Le spectre du chômage
En annonçant l'abandon de l'usine, Philippe Varin, patron de PSA, avait promis qu'il n'y aurait "aucun licenciement brut". En février, les locaux du pôle de mobilité professionnelle (PMP) ont été ouverts à Saint-Denis, à une quinzaine de kilomètres de l'usine. Le matin, des navettes y conduisent les volontaires, soucieux de glaner des informations sur les options qui s'offrent à eux. Par curiosité, Laurent*, 42 ans, raconte avoir saisi cette opportunité de la direction. Il en est revenu ulcéré : "On nous explique avec des vignettes ce que va contenir le PSE", décrit ce salarié chargé du contrôle des véhicules. "Sachant que le PSE n'est pas encore validé, personne ne sait rien sur rien", s'agace-t-il. "J'ai demandé quels seraient les salaires proposés sur les autres sites, personne n'a su me répondre." Du coté de la direction, on assure que les interlocuteurs seront à la hauteur du défi du reclassement.

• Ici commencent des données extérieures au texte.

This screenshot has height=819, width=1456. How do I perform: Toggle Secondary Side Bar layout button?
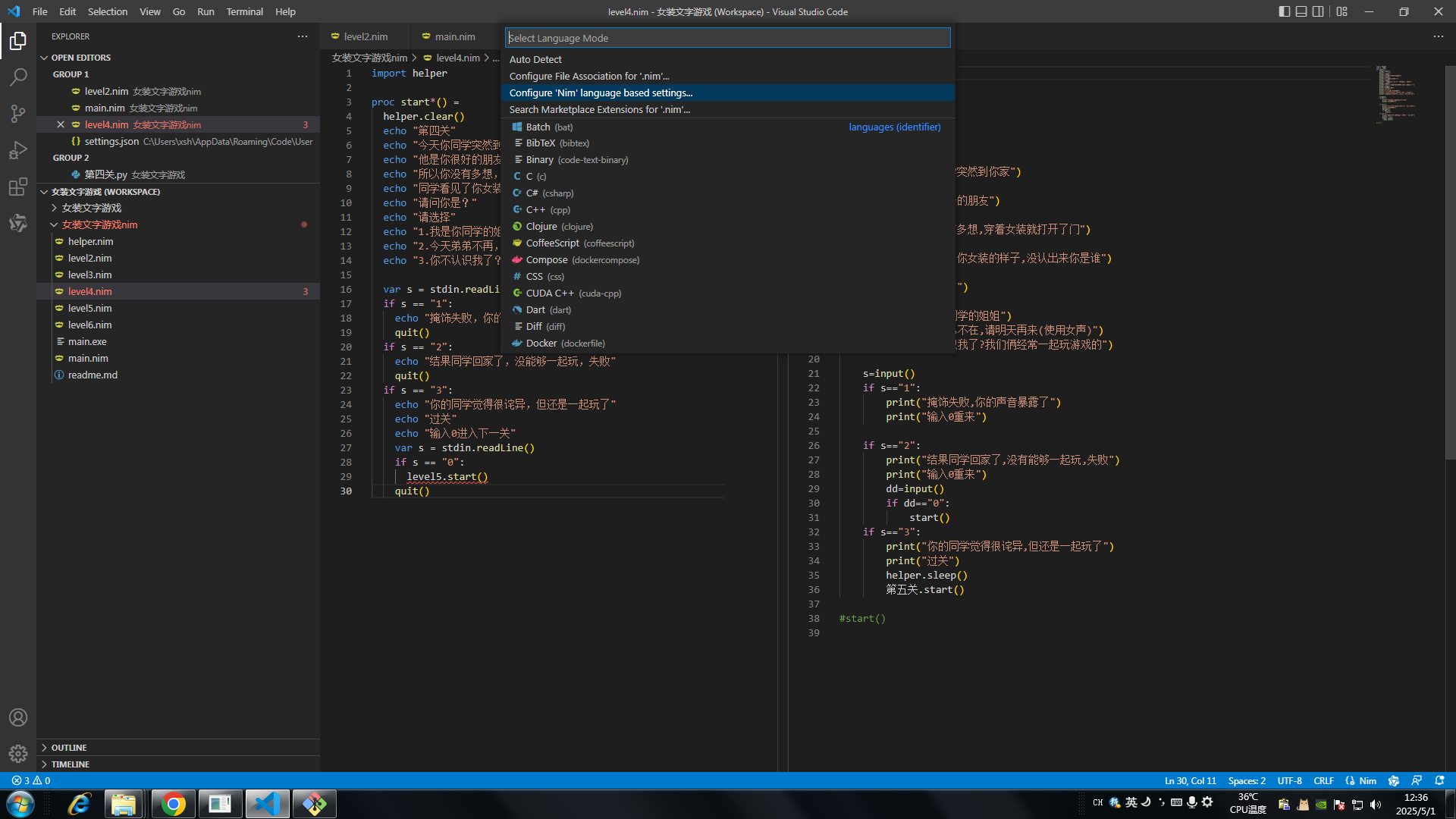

Les agents du PMP seront prêts à accompagner les salariés qui le souhaitent une fois que le comité central d'entreprise (CCE) du 29 avril aura défini les modalités du plan social, assure le groupe.
Sur le point de se rendre à un briefing d'ID Logistics organisé dans l'usine, Laurent ne cache pas son amertume : "Je n'attends rien de ces initiatives de PSA", tranche-t-il. "On demande d'avoir ce qu'on a eu : un CDI. Je ne parle même pas d'indemnités. Et pourtant, tout ce qu'on nous dit c'est : 'il va falloir vous vendre, les mecs'. Le PMP propose des ateliers '3 minutes pour convaincre' et explique qu'il faudra qu'on refasse notre CV, s'agace-t-il. Ils disent que c'est de l'accompagnement, mais on nous fait sauter de l'avion sans parachute."

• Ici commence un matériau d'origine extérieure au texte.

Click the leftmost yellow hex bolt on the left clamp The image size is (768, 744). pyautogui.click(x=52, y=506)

Rachid, lui, s'est déjà inscrit à Pôle emploi. Accusé d'avoir jeté un œuf pendant une manifestation, il a été mis a pied puis licencié, comme trois autres salariés. Depuis, il passe une partie de ses journées dans la cabine en préfabriqué qui jouxte l'entrée de l'usine, pour continuer la lutte. Agent de fabrication au montage et père de famille, il demande sa réintégration et "des garanties sur [son] avenir". "Maintenant, mon combat, c'est de revenir, conclut-il. Pour partir dignement, avec les autres."
* Le prénom a été changé à sa demande.